Google Play Books Gets A Design Update

Google Inc. signage is displayed on an office building inside the Googleplex headquarters in Mountain View, California, U.S., on Thursday, Feb. 18, 2016. Photographer: Michael Short/Bloomberg © 2016 Bloomberg Finance LP© 2016 Bloomberg Finance LP

Google users may have noticed subtle redesigns of the company’s web and phone apps rolling out over the past six months. The new interface design, “Material Theme,” which is essentially a wholesale brand aesthetic update, features, most noticeably, a lot of rounded corners, the use of spot color to draw the eye, and some typography tweaks. Such elements are now being applied to Google Play Books, the latest app to get the new design treatment. While the updated app is still rolling out, eventually all users will get to enjoy the features present on the Google Assistant, Gmail, and Google News: corners, according to 9 to 5 Google, are getting rounder, and teal backgrounds being replaced with white so teal can be used as spot color.

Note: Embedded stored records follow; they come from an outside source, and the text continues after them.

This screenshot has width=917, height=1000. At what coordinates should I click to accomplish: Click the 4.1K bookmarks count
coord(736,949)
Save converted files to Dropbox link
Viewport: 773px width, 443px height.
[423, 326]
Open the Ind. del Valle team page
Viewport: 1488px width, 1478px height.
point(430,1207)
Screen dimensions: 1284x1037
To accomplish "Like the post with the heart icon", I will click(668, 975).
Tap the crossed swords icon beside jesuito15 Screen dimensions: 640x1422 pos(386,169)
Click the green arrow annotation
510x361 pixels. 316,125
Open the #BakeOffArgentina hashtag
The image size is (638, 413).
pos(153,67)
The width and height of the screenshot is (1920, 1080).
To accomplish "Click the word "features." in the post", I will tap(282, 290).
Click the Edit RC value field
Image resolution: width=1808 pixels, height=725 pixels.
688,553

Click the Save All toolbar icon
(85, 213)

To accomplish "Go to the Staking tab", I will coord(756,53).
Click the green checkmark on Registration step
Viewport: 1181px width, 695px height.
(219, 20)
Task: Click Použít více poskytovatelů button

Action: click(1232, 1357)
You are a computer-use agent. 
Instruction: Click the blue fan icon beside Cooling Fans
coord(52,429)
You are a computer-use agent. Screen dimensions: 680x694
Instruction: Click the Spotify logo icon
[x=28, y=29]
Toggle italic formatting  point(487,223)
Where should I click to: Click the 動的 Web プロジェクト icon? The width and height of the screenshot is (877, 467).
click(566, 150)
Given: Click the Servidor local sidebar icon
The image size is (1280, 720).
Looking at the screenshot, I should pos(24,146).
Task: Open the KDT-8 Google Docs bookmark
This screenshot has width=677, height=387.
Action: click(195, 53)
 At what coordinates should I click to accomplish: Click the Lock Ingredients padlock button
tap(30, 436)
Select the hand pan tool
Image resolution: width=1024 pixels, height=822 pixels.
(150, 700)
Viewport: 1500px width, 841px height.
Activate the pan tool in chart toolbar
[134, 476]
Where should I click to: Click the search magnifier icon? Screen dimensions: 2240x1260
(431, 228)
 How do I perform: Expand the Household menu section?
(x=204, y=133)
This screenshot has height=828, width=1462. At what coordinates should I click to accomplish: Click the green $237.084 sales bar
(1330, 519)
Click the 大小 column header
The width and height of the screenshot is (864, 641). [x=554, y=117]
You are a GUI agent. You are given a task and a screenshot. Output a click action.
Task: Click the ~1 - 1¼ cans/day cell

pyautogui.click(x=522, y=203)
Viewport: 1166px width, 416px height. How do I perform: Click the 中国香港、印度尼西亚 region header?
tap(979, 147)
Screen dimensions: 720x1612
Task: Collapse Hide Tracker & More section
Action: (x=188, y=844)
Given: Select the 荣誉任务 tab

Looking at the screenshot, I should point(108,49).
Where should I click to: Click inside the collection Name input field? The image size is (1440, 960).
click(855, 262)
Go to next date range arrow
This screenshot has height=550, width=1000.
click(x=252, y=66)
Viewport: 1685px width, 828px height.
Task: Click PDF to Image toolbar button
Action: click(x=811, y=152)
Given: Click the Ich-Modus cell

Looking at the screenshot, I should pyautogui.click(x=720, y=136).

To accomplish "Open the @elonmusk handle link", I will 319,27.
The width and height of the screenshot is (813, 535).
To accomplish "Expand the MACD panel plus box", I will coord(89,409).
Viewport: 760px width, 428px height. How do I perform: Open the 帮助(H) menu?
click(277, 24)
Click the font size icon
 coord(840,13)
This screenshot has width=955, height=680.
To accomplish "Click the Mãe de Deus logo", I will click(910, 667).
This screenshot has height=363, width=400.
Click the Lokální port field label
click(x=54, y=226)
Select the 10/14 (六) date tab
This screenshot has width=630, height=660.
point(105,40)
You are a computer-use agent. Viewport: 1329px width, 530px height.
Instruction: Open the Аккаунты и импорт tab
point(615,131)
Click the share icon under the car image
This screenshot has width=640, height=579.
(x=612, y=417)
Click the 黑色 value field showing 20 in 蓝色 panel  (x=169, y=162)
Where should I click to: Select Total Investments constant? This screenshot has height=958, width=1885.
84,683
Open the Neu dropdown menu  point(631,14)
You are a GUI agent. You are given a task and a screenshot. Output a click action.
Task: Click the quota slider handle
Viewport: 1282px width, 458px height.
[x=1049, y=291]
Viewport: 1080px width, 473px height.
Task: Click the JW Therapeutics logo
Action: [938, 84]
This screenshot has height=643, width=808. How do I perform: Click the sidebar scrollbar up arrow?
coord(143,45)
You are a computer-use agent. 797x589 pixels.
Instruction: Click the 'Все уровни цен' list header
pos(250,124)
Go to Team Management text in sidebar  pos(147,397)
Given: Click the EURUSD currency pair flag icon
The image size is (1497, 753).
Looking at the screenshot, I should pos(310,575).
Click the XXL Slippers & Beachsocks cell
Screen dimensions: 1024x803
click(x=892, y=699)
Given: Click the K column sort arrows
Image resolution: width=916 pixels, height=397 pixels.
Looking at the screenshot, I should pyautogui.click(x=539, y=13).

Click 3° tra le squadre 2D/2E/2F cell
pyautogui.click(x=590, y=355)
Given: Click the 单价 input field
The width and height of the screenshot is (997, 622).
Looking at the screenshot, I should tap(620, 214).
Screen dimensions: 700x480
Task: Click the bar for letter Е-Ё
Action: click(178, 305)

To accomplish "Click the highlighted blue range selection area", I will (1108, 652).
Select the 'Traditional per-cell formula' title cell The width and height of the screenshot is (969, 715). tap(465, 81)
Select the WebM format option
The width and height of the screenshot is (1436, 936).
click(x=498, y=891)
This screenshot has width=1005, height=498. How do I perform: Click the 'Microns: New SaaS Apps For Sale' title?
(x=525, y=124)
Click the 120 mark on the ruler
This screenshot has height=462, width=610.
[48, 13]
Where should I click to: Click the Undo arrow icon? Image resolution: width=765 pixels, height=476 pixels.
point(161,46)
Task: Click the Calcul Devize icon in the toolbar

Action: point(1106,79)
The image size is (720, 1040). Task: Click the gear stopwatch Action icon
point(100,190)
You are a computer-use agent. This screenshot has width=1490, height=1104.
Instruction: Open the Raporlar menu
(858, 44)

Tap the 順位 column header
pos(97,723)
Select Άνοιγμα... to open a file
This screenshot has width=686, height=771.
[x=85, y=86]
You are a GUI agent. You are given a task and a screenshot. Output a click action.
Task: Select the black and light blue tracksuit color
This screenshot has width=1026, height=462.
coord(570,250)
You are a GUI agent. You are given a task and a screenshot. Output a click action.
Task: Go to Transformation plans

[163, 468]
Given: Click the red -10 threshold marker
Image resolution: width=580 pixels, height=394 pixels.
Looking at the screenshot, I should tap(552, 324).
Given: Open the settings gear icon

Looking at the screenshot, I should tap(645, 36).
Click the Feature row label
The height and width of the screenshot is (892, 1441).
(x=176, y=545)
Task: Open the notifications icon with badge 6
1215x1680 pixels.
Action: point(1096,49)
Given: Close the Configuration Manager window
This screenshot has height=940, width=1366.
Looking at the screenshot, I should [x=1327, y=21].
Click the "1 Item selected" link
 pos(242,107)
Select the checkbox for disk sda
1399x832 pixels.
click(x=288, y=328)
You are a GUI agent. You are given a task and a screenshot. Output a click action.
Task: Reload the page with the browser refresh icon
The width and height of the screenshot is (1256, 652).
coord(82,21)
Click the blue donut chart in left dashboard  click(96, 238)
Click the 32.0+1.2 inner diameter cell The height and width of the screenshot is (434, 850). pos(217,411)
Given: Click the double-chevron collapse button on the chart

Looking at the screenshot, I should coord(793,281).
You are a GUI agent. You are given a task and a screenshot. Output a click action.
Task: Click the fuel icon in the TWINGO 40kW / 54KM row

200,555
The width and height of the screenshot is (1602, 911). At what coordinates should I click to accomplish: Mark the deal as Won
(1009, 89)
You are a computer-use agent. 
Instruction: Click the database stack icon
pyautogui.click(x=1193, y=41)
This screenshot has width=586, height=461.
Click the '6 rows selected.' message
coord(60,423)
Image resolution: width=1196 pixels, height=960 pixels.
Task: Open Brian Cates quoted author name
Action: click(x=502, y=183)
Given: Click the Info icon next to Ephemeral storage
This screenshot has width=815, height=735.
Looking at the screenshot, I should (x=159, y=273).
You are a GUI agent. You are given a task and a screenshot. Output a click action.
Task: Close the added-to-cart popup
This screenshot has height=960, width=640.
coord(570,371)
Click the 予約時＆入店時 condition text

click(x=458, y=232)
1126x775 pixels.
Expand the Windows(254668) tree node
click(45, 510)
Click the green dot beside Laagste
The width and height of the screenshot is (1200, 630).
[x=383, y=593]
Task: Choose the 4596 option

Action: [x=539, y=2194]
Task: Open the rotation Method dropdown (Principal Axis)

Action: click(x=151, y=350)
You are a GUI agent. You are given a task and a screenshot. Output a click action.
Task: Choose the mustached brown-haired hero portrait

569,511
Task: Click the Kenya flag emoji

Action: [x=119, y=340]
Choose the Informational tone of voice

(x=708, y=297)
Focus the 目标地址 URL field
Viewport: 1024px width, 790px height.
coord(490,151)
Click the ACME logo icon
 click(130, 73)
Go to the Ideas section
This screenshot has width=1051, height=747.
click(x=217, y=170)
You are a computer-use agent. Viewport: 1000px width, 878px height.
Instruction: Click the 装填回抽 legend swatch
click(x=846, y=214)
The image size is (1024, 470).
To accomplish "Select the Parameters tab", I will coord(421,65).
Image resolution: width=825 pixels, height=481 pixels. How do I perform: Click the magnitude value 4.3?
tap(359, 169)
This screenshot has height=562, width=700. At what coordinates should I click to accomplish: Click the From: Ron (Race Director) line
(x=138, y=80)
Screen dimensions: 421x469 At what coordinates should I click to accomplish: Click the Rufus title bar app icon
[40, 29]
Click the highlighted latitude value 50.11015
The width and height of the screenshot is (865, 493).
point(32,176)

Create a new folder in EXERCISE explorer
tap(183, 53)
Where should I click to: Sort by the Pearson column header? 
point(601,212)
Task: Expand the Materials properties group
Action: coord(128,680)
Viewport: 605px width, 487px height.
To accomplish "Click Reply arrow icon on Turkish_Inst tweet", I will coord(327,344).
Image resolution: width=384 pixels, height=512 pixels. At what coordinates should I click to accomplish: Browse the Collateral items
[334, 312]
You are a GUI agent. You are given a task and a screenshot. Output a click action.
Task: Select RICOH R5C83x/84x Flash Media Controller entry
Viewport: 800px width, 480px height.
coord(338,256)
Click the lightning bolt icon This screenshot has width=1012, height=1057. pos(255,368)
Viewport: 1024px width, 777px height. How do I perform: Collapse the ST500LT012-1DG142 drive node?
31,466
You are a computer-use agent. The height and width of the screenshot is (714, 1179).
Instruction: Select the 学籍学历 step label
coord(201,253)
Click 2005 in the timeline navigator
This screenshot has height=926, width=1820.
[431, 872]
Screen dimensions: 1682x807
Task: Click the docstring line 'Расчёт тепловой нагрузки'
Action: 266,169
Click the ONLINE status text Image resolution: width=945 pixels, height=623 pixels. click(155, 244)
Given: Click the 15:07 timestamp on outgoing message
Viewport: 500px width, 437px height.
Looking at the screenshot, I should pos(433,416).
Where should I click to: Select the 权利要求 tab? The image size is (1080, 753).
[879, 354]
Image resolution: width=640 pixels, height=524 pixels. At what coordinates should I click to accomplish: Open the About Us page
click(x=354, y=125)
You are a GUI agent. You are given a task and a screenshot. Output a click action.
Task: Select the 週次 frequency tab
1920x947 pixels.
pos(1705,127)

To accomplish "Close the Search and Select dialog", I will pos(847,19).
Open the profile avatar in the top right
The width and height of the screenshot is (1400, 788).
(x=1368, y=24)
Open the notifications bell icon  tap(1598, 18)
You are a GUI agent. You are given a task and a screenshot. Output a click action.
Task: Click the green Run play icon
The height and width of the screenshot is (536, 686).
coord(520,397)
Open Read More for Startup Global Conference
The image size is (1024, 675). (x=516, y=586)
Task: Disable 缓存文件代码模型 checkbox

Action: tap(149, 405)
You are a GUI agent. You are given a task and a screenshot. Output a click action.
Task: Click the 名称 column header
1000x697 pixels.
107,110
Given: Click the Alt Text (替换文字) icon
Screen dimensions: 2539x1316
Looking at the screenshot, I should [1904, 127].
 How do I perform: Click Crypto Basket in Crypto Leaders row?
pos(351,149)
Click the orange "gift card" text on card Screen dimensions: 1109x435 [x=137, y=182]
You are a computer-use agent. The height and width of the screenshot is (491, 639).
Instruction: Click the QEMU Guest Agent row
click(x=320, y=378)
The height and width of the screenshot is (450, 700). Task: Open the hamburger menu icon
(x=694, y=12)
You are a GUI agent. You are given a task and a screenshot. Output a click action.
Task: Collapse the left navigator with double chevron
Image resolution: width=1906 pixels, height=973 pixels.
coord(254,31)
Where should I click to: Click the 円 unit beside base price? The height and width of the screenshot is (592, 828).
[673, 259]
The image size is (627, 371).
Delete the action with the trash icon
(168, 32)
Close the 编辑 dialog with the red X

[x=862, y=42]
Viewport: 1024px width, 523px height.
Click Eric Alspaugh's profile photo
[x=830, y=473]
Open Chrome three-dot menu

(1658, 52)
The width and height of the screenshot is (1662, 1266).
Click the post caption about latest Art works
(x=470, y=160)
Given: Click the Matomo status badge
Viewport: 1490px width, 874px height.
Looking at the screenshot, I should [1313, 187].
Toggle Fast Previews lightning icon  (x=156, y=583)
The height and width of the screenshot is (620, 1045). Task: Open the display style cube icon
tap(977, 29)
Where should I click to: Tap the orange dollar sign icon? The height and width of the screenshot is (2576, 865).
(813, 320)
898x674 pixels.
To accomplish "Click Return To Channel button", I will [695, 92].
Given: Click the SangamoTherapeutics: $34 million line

In addition, functionality seems to be improving slightly–or at least more beautifully–with individual e-book purchase and info menus popping up from the bottom of the page store page, and, in the e-reader, the chapter button moving to the bottom from the top.

Other e-readers have gotten more substantial redesigns in recent months (i.e. Apple Books, formerly known as iBooks) to make audiobooks more accessible to users. But audiobooks have long been easy to navigate on Google Play Books; Google doesn’t need to play catch-up.